Everyone, it seems, thought the U.S.-Castro crisis would last "about six months."
Her husband, she said, was to serve as a scout for any counter-invasion of Cuba's eastern provinces. But the invasion never happened. So he worked as a base janitor and builder, saving money to one day move to Hialeah. He was killed in an electrical accident while working on a house in Hialeah during a visit. She buried him in Opa-locka, and, although their daughter and son have since moved to Florida, she said, after 40 years, Gitmo feels most like home.
"I 'm afraid to live in the States alone, " she said. "It's too crazy driving in Miami. If Cuba opens, I will go back and take the buses."
U.S. forces first came to Guantánamo in 1898, during the Spanish-American war. Five years later, presidents Tomás Estrada Palma and Theodore Roosevelt signed the first lease agreement to establish this U.S. Navy repair and refueling station. Over time, it became a magnet for Cuban workers, notably in the 1950s among young people who moved to nearby Guantánamo City and Caimanera from Batista's hometown of Banes.
Working with Americans was, for some, a family tradition. Some of their parents had worked for the American-owned United Fruit Co. in Banes, and so they came here to work as everything from ditch-diggers and translators to cooks and clerks.
Old-timers recall that the pay was good. Many earned 25 cents an hour.

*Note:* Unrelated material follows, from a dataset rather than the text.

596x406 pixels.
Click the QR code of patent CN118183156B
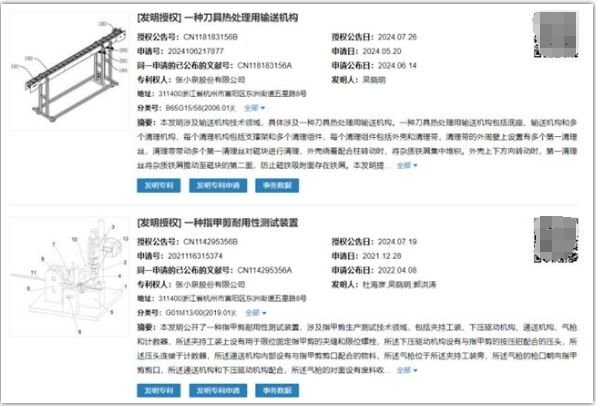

When Fidel Castro came to power, he and other revolutionaries wanted to break the $2,000-a-year lease signed in 1934. They cast the base as an enemy interloper - an unwanted corner of colonialism in the Caribbean. The exiles here recall that police pressured workers to quit their jobs or, worse, spy on their bosses and co-workers. Cuban gate guards subjected workers to humiliating strip searches.
By 1964 Castro's anger had boiled so much that he cut off two-way vehicle traffic from the Cuban land that abuts Guantánamo - and accused the Americans of stealing Cuban water. The Pentagon countered by building a desalination plant.
Navy commanders also made their commuter workers a standing offer: Stay here and sleep in barracks until the U.S.-Cuban rift is settled.
Edgar Lewis, 78, who had worked on the base since 1943 as a translator, accepted the offer on Feb. 26, 1961.
"I was having my little problems with the Cuban police. I never started out thinking it would be so long. I lost my father, lost my mother over there - I never saw them before they died."
But life, he says, has steadily improved. After the 1962 Cuban Missile Crisis, the workers moved from their barracks to a trailer park. Then in the 1980s they got the same housing as Navy families.
Today he and his wife, Loleeta, a Jamaican who works as a clerk at command headquarters, occupy a four-bedroom home in a neighborhood called Caribbean Circle near Gitmo's mostly brown golf course. Their daughter, Monique, 21, lives in Jacksonville with her brother.
Lewis recalled the base's boom-and-bust history, from its height during the Cold War when more than 10,000 troops were here to support an artillery battalion, tank platoon and DC-9 squadron.